Data to use Start Marker

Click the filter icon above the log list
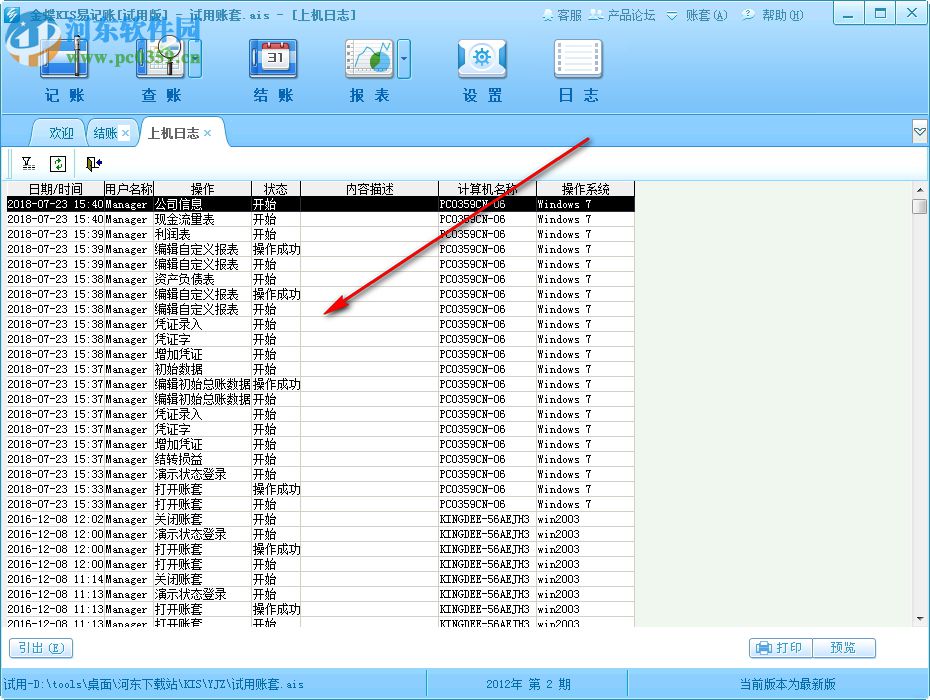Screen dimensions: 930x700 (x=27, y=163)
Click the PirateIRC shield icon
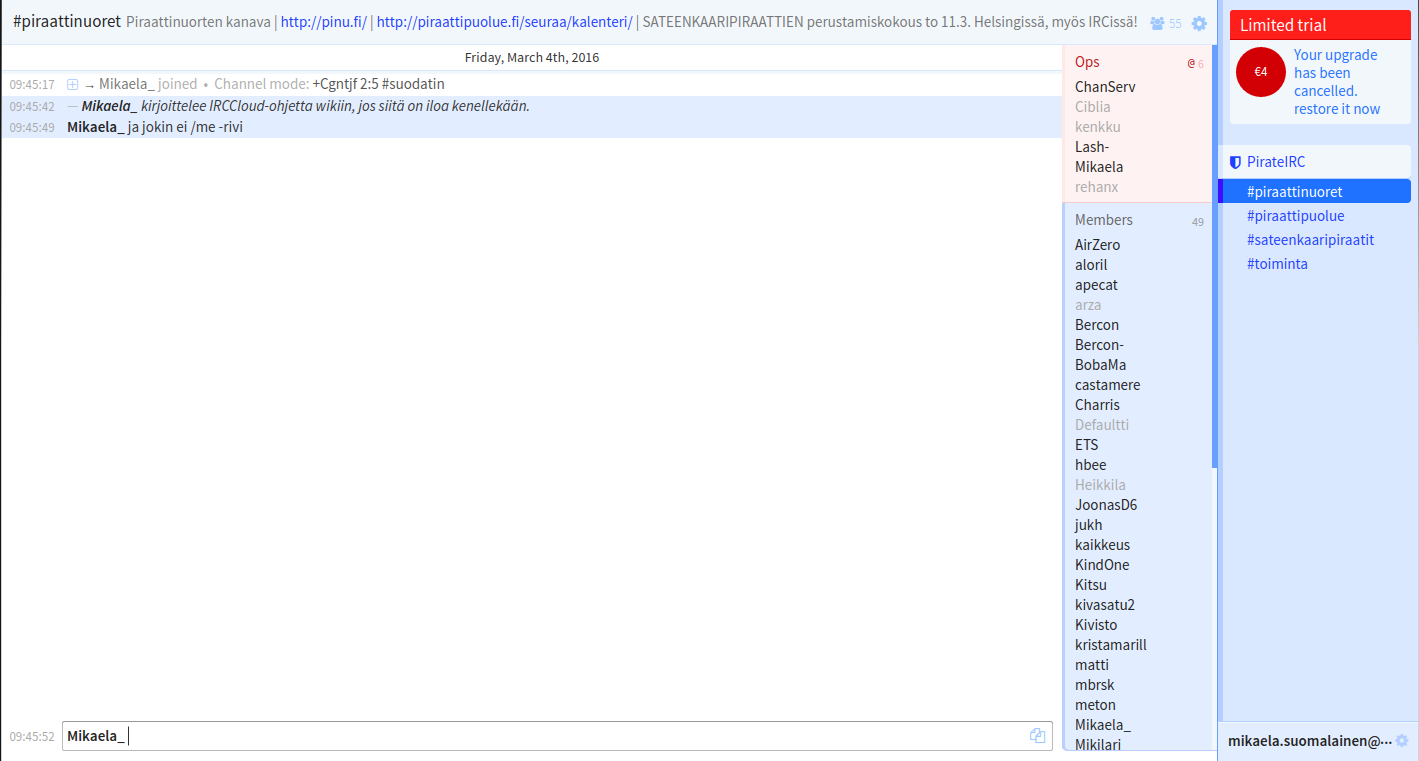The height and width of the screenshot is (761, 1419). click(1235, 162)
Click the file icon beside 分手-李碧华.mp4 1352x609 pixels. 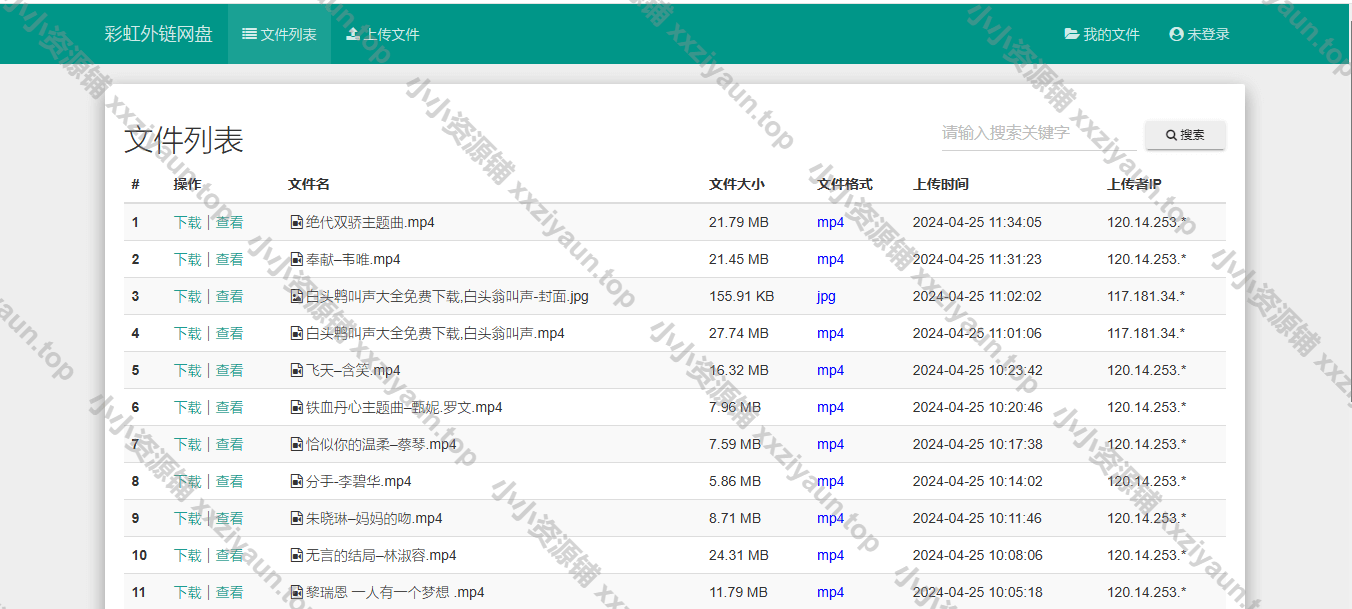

Data to use End Marker
Data to use Start Marker

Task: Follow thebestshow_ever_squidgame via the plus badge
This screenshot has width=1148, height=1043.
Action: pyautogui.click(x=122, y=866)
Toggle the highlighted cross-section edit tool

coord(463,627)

Data to use End Marker
Data to use Start Marker

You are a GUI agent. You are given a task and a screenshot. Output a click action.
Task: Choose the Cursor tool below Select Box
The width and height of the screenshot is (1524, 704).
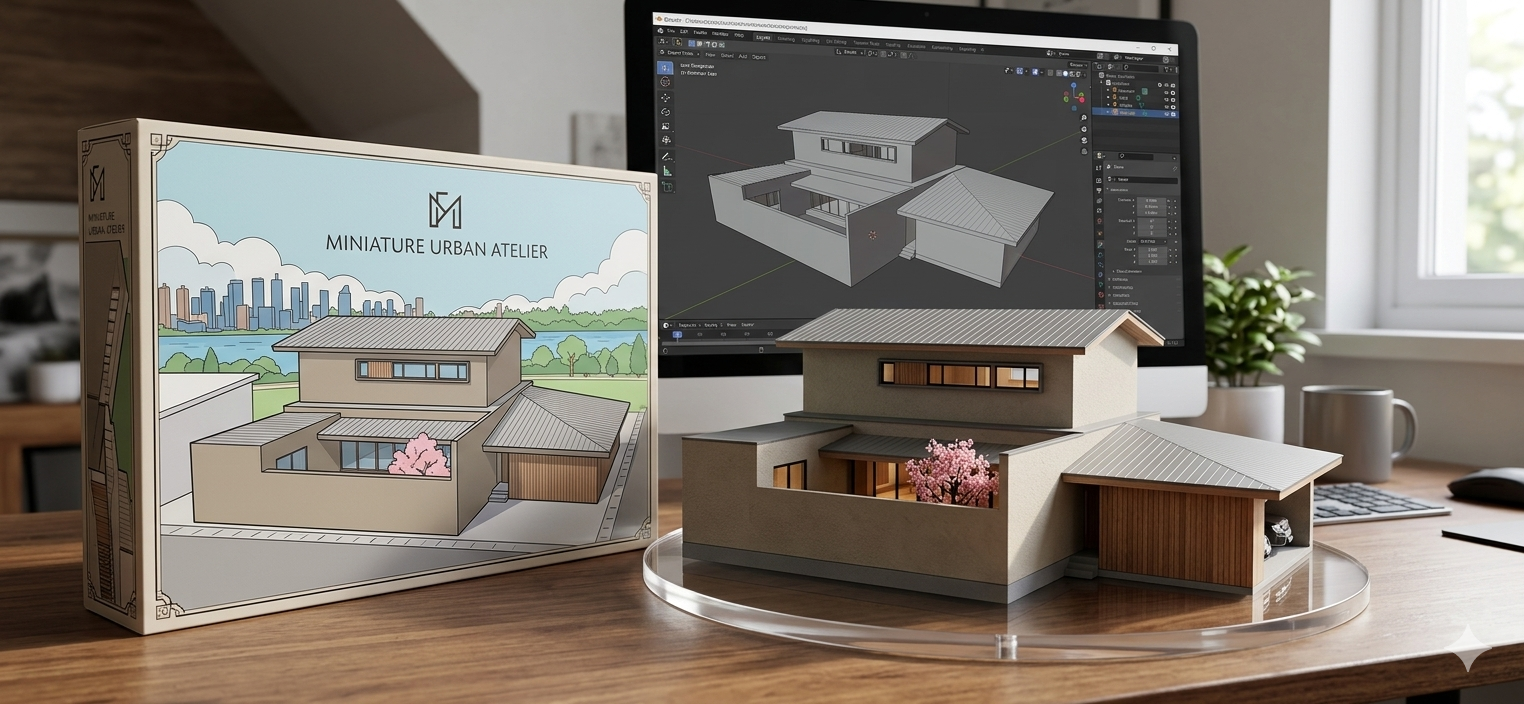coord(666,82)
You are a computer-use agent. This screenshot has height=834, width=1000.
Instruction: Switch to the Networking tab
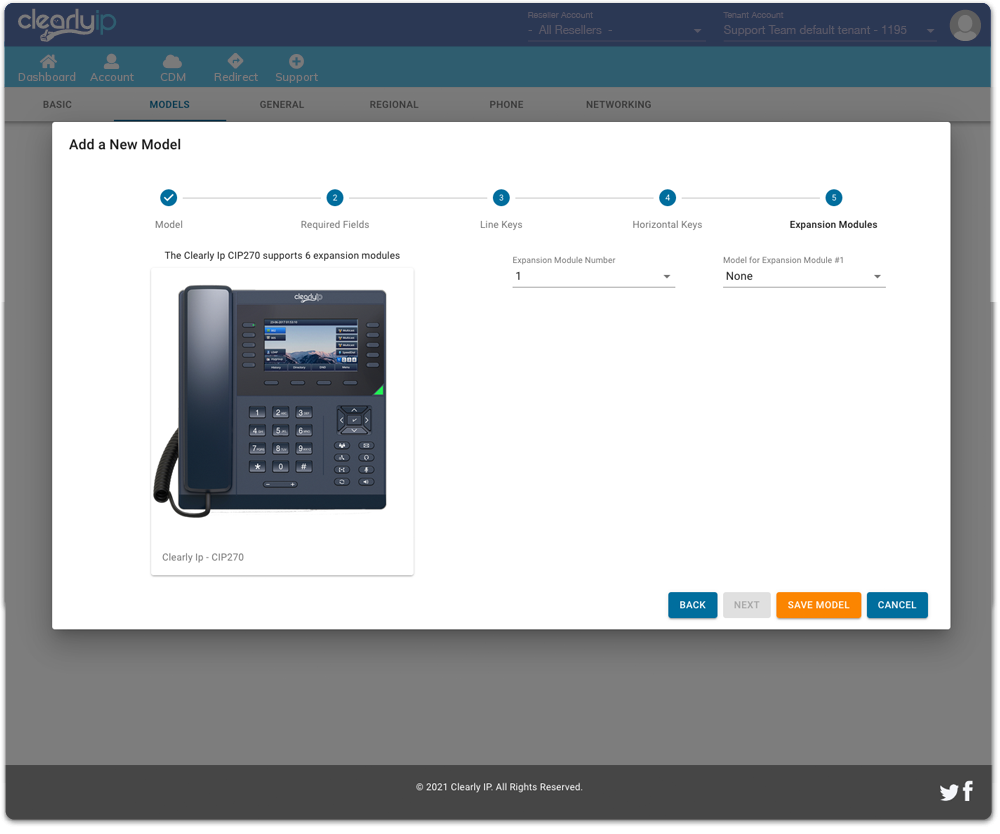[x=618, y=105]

Data to use End Marker

What the task requires:
Go line by line through the material above and return each one that includes "agent".

Result of the task:
You are a GUI agent. You are given a task and a screenshot. Output a click action.
You are a computer-use agent. This screenshot has height=834, width=1000.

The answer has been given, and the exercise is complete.